## Entries supplied
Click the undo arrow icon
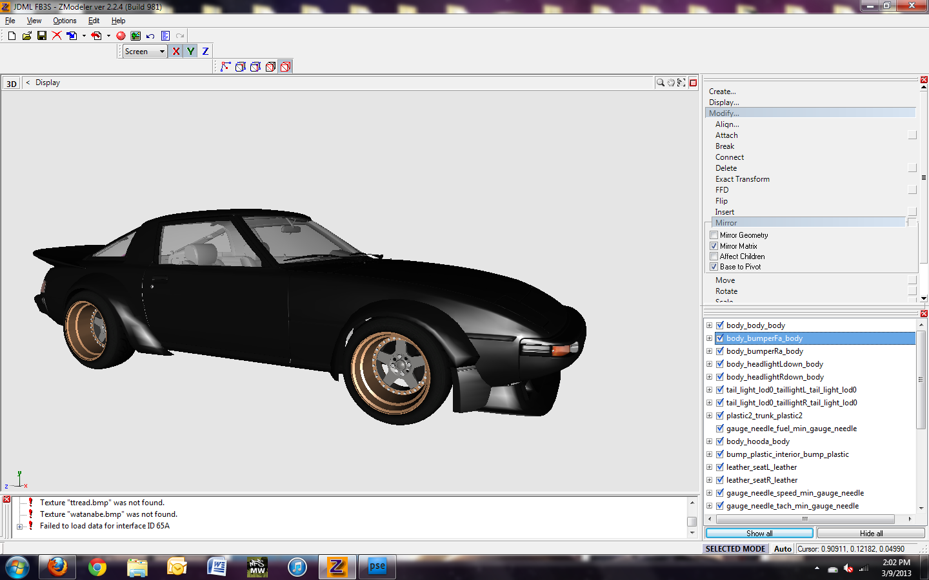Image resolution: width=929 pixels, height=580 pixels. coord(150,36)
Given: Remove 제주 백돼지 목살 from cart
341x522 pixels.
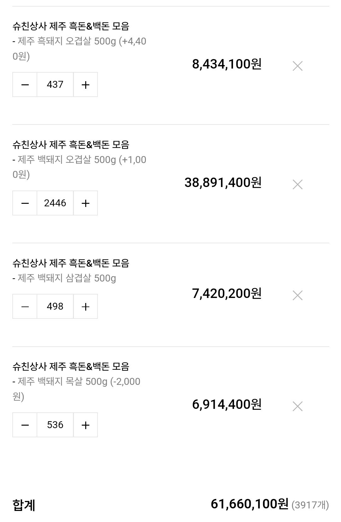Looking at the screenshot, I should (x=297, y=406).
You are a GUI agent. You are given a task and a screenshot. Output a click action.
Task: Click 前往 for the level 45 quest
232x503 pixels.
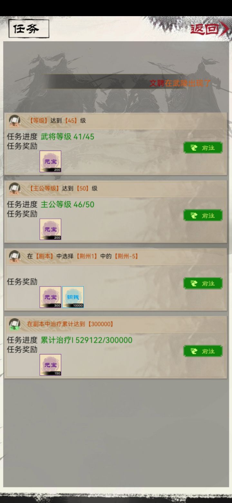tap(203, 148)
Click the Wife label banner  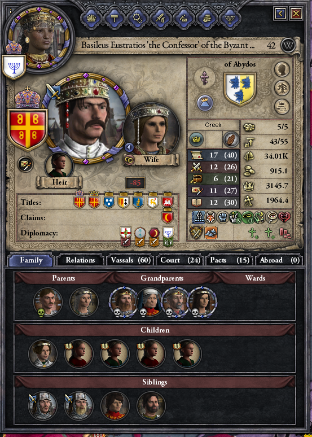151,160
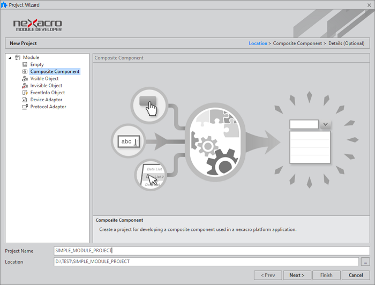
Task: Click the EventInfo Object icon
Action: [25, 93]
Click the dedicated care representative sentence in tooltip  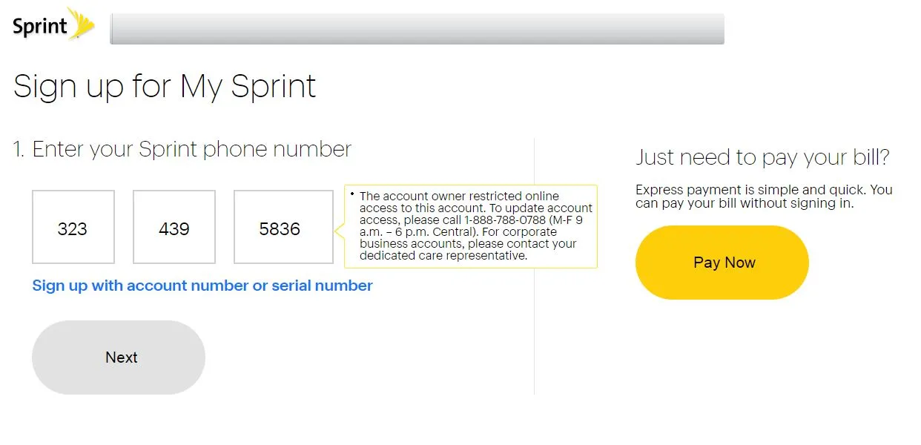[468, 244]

* * *

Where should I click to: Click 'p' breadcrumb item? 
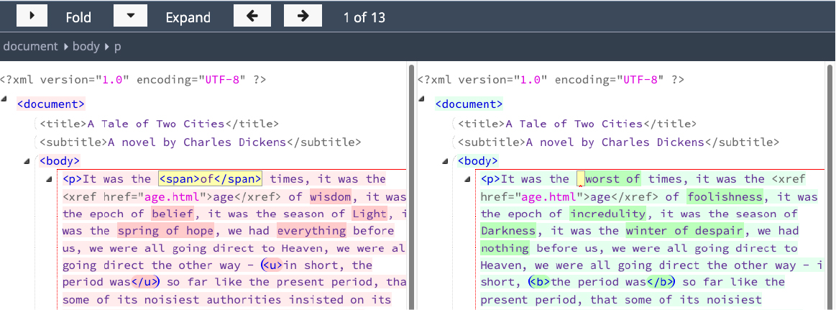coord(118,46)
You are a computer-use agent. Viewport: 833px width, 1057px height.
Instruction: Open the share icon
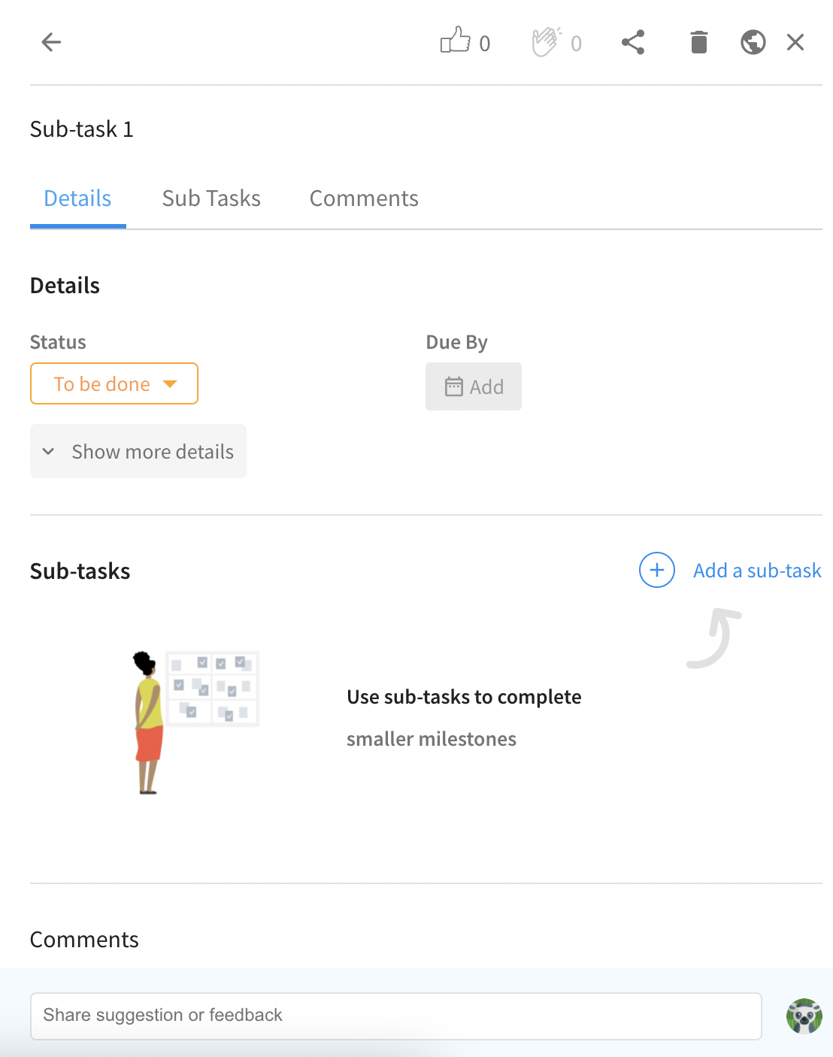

## Exercise instructions
Search the data above for the word "agent". Copy each line it is in.

## Task solution
You are a GUI agent. You are given a task and a screenshot. Output a click action.
You are a computer-use agent. Viewport: 833px width, 1057px height.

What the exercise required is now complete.